== Task statement ==
Nothing but the lines from the line with "Snob Blog (525, 1741)" to the end of the records below should appear in the answer, each exactly as given.
[Opening Data for analysis section]
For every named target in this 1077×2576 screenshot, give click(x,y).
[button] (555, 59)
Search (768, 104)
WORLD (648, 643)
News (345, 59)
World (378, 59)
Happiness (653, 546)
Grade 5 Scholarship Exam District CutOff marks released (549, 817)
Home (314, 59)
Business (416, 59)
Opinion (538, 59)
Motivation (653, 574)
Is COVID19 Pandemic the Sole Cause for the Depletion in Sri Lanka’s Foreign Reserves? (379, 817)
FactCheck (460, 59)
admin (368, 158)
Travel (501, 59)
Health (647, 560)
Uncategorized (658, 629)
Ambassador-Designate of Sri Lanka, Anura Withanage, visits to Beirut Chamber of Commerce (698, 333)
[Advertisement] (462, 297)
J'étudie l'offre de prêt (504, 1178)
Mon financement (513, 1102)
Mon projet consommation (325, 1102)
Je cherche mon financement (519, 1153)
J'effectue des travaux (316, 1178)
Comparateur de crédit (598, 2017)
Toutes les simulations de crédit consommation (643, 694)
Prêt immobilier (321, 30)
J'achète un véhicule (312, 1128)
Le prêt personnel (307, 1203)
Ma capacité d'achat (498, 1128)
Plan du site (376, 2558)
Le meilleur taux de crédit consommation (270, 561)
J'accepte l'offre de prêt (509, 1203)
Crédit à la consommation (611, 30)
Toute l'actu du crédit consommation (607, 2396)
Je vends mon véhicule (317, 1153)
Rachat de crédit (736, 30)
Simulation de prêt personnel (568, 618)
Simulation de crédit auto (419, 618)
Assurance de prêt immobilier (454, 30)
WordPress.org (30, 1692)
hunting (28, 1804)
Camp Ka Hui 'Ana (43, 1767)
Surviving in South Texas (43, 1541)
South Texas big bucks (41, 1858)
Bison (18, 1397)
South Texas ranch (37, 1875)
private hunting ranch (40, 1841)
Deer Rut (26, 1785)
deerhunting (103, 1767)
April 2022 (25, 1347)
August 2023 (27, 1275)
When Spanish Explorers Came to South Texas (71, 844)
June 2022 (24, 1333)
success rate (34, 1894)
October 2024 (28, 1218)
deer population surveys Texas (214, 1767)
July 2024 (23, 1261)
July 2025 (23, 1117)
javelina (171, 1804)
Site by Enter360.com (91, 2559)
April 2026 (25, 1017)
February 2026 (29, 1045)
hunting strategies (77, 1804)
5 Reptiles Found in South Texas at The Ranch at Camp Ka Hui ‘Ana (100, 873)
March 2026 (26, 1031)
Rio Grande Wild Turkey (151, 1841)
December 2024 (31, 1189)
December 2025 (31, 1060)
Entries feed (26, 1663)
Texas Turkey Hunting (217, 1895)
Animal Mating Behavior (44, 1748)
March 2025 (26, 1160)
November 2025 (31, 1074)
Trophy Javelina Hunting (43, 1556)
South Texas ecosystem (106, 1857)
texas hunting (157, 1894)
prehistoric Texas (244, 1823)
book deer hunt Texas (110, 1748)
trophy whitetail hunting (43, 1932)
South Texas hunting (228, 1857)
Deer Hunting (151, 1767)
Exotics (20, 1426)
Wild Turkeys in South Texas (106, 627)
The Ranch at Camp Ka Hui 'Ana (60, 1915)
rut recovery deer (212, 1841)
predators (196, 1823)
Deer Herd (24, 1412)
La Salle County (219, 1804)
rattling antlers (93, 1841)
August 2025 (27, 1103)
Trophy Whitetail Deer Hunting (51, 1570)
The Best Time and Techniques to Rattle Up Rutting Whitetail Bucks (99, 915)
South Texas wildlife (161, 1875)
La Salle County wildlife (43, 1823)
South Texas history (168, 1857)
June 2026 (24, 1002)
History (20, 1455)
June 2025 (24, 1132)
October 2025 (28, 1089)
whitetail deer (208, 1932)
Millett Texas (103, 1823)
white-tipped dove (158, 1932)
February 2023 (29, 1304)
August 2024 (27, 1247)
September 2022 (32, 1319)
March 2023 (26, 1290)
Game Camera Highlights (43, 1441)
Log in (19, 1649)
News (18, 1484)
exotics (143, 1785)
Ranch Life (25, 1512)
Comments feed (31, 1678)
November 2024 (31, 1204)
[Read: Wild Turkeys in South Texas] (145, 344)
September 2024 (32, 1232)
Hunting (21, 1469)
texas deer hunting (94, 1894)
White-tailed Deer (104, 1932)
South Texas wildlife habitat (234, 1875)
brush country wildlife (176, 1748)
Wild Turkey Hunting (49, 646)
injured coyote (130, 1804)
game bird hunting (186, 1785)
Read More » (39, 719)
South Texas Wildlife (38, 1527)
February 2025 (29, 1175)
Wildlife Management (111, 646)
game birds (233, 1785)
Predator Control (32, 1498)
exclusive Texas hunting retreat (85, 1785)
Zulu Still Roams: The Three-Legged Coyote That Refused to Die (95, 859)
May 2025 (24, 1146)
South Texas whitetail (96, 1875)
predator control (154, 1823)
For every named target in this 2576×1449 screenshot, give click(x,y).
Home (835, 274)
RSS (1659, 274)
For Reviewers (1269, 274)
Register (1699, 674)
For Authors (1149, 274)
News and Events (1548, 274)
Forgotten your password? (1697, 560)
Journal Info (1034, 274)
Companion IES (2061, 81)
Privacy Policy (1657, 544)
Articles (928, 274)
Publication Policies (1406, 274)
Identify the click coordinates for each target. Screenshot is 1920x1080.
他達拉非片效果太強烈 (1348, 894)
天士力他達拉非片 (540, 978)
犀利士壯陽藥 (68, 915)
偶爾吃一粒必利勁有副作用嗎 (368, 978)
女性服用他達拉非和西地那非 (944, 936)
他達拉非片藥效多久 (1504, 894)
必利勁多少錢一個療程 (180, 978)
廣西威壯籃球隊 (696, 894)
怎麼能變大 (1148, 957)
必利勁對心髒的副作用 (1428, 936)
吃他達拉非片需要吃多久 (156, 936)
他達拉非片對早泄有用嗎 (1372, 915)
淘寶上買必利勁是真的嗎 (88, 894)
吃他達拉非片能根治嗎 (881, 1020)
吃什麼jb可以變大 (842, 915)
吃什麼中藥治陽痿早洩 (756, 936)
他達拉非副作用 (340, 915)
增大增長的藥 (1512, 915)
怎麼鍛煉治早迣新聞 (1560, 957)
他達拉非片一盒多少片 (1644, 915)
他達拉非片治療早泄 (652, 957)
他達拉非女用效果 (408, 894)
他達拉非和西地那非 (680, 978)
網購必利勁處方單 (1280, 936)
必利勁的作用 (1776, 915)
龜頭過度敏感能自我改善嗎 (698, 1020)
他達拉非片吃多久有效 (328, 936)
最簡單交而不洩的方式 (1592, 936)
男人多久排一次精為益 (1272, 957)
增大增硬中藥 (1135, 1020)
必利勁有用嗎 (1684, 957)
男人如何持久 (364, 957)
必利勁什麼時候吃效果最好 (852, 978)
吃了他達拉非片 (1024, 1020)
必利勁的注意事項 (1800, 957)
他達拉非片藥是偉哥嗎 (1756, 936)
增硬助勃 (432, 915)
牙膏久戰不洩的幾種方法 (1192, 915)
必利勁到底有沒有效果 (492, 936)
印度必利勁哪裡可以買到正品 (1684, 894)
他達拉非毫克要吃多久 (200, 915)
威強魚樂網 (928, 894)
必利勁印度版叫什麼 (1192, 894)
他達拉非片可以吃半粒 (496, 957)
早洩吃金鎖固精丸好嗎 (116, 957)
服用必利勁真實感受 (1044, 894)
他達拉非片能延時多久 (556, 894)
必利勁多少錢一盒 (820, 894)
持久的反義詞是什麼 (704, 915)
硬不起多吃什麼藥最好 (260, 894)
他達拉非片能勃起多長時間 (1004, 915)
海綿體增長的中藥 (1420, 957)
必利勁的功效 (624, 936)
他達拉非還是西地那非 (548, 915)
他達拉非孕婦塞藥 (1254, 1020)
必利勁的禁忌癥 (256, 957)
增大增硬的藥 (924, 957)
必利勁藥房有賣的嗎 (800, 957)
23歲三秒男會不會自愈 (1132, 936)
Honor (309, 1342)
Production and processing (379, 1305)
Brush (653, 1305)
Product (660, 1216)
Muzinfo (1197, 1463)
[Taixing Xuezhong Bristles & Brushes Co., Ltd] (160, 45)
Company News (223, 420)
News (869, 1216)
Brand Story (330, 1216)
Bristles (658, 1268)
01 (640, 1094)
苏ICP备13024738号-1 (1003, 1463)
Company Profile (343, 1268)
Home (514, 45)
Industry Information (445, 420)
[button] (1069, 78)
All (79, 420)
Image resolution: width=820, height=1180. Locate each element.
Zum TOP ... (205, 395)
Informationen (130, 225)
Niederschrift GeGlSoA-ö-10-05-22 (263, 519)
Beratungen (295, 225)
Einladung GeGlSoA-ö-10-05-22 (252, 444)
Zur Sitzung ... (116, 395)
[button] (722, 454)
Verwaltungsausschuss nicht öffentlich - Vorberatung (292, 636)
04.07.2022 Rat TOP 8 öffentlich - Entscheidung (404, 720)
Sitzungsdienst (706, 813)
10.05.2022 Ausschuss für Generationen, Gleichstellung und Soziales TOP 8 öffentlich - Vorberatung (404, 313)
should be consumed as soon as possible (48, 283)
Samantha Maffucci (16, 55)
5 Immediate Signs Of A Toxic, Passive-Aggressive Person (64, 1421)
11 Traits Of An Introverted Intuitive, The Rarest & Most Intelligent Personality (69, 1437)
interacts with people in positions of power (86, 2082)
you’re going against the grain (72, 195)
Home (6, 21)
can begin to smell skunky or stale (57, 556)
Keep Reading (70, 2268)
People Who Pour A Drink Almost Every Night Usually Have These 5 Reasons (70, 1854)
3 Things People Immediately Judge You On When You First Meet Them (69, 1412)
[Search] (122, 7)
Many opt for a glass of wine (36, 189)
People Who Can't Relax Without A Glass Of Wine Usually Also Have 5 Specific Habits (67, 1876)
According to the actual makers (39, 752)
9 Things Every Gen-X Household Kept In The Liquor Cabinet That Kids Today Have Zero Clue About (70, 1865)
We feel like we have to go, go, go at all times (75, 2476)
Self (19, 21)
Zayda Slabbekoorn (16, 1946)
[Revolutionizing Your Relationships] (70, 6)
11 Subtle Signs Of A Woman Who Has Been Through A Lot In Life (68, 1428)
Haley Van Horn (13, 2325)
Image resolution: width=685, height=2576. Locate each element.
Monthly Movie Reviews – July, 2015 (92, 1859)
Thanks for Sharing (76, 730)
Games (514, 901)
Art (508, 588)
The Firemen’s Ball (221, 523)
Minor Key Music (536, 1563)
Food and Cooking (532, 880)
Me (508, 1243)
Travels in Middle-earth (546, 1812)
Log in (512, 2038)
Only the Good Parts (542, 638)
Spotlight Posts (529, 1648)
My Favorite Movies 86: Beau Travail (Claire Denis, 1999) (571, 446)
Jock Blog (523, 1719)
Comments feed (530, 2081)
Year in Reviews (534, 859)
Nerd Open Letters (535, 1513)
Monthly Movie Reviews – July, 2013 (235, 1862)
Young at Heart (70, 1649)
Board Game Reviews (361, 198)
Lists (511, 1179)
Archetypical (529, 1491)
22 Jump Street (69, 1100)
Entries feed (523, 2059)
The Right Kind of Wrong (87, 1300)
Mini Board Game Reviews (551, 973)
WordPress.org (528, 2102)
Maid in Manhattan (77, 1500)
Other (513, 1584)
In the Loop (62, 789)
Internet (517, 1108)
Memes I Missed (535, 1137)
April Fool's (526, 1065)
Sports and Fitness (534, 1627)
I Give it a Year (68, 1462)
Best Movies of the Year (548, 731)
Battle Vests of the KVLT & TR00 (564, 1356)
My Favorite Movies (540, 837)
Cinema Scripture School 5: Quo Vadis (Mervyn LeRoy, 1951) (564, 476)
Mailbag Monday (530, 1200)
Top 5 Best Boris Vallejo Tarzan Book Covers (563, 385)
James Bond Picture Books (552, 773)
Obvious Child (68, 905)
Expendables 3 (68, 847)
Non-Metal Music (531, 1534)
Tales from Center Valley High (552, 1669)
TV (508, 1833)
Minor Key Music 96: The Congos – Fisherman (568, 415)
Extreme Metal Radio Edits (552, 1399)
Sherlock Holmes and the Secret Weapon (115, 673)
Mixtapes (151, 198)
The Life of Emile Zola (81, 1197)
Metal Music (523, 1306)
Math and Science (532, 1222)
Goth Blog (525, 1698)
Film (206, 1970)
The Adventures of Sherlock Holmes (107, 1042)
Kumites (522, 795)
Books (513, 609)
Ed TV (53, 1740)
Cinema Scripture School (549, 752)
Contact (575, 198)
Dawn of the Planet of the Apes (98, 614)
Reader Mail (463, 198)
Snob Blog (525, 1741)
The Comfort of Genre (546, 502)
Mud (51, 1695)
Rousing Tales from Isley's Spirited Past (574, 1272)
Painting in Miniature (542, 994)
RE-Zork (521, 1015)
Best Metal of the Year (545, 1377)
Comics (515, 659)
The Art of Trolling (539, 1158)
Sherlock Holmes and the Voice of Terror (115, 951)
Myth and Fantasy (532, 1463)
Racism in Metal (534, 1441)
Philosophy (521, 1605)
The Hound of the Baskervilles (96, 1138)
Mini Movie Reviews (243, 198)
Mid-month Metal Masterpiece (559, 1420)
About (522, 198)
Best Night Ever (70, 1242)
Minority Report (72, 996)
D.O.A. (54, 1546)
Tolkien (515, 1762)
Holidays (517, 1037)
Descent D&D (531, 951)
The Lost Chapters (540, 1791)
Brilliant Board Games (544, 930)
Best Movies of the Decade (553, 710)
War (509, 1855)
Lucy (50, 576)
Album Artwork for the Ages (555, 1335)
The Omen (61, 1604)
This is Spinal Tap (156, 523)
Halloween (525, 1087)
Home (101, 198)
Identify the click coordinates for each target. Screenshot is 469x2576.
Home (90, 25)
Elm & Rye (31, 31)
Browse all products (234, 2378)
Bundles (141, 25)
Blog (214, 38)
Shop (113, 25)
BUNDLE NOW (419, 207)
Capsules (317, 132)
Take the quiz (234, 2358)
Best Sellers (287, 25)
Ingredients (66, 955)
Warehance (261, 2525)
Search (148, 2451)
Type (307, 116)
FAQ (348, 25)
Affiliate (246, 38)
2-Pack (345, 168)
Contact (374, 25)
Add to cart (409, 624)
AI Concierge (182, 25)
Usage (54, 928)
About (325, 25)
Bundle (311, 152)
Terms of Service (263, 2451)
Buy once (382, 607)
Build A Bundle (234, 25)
[Closing Data for analysis section]
== Answer space ==
Snob Blog (525, 1741)
The Comfort of Genre (546, 502)
Mud (51, 1695)
Rousing Tales from Isley's Spirited Past (574, 1272)
Painting in Miniature (542, 994)
RE-Zork (521, 1015)
Best Metal of the Year (545, 1377)
Comics (515, 659)
The Art of Trolling (539, 1158)
Sherlock Holmes and the Voice of Terror (115, 951)
Myth and Fantasy (532, 1463)
Racism in Metal (534, 1441)
Philosophy (521, 1605)
The Hound of the Baskervilles (96, 1138)
Mini Movie Reviews (243, 198)
Mid-month Metal Masterpiece (559, 1420)
About (522, 198)
Best Night Ever (70, 1242)
Minority Report (72, 996)
D.O.A. (54, 1546)
Tolkien (515, 1762)
Holidays (517, 1037)
Descent D&D (531, 951)
The Lost Chapters (540, 1791)
Brilliant Board Games (544, 930)
Best Movies of the Decade (553, 710)
War (509, 1855)
Lucy (50, 576)
Album Artwork for the Ages (555, 1335)
The Omen (61, 1604)
This is Spinal Tap (156, 523)
Halloween (525, 1087)
Home (101, 198)
Identify the click coordinates for each target. Screenshot is 469x2576.
Home (90, 25)
Elm & Rye (31, 31)
Browse all products (234, 2378)
Bundles (141, 25)
Blog (214, 38)
Shop (113, 25)
BUNDLE NOW (419, 207)
Capsules (317, 132)
Take the quiz (234, 2358)
Best Sellers (287, 25)
Ingredients (66, 955)
Warehance (261, 2525)
Search (148, 2451)
Type (307, 116)
FAQ (348, 25)
Affiliate (246, 38)
2-Pack (345, 168)
Contact (374, 25)
Add to cart (409, 624)
AI Concierge (182, 25)
Usage (54, 928)
About (325, 25)
Bundle (311, 152)
Terms of Service (263, 2451)
Buy once (382, 607)
Build A Bundle (234, 25)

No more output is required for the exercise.